Figure 15: Checking the initial holding register values using the MATRIX `read` module.
Figure 16: The MATRIX `register` attack module.
Figure 17: Checking the modified holding register values using the MATRIX `read` module.
Denial-of-Service (DoS) Attack (Compromising System Availability)
A Denial of Service (DoS) attack on a real misconfigured Modbus server in the manufacturing and energy industries poses a severe threat to operational technology (OT) environments, where continuous availability and real-time communication are crucial for safety and efficiency.
In manufacturing, this could lead to production line disruptions, unexpected machinery shutdowns, or malfunctions, resulting in costly downtime and potential damage to sensitive equipment.
In the energy sector, a DoS attack on a misconfigured Modbus-controlled power grid component such as a substation or a turbine control system could cripple critical infrastructure, or delaying power distribution.

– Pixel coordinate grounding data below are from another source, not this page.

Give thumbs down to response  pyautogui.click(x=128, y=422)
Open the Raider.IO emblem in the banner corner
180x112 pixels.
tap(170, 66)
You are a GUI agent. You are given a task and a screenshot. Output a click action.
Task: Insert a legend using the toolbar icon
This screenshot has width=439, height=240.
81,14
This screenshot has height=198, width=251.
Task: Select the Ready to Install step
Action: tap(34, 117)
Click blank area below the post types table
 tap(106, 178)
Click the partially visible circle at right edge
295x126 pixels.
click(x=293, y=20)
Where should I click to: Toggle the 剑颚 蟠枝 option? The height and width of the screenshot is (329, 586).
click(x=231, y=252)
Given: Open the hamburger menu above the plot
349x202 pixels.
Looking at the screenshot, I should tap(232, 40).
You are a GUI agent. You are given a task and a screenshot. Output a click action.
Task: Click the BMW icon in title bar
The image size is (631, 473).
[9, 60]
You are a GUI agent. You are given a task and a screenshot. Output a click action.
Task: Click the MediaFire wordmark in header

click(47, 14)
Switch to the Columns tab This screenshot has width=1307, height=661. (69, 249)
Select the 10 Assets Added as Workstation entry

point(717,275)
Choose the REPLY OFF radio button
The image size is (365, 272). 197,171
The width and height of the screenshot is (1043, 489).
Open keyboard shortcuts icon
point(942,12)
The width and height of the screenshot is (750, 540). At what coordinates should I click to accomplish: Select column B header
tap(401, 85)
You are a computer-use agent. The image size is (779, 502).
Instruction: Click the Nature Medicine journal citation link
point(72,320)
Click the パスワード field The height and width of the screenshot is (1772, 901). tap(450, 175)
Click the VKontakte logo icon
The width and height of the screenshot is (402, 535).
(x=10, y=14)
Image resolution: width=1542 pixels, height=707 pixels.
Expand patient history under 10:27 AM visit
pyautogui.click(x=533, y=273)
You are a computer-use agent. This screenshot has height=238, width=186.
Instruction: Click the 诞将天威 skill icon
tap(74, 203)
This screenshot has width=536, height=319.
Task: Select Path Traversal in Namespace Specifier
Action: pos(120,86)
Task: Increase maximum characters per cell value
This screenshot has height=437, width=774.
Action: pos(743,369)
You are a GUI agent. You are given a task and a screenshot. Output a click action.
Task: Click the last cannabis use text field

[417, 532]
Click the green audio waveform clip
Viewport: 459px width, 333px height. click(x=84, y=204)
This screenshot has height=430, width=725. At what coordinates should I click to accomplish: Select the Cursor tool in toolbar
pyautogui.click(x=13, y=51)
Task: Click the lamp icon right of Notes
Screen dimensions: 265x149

Unlike IT-focused DoS attacks, which often target websites or online services, a DoS attack on Modbus directly impacts physical systems, creating failures that compromise worker safety, disrupt supply chains, and introduce financial and reputational risks for affected organizations.
The simulation jumpstarts by executing the MATRIX `dos` attack module and using the `-t` parameter to input the intended threads value to apply, which was `10000` in this case, as shown in Figure 18.
To test out the effect of the denial-of-service attack, the MATRIX `read` module is executed to demonstrate how the Modbus TCP server had great difficulty in mustering a response and eventually failed to respond to the read requests, as shown in Figure 19.
To further demonstrate the effects of the DoS attack, the before-and-after of the built-in Kali linux CPU monitoring display (as shown in Figure 20 and Figure 21, respectively) and the graphical `htop` output (as shown in Figure 22 and Figure 23, respectively) exhibits the stark contrast of the processing usage and validate the toll this attack takes on the CPU.
Figure 18: The MATRIX `dos` attack module.
Figure 19: Failed execution of the MATRIX `read` module.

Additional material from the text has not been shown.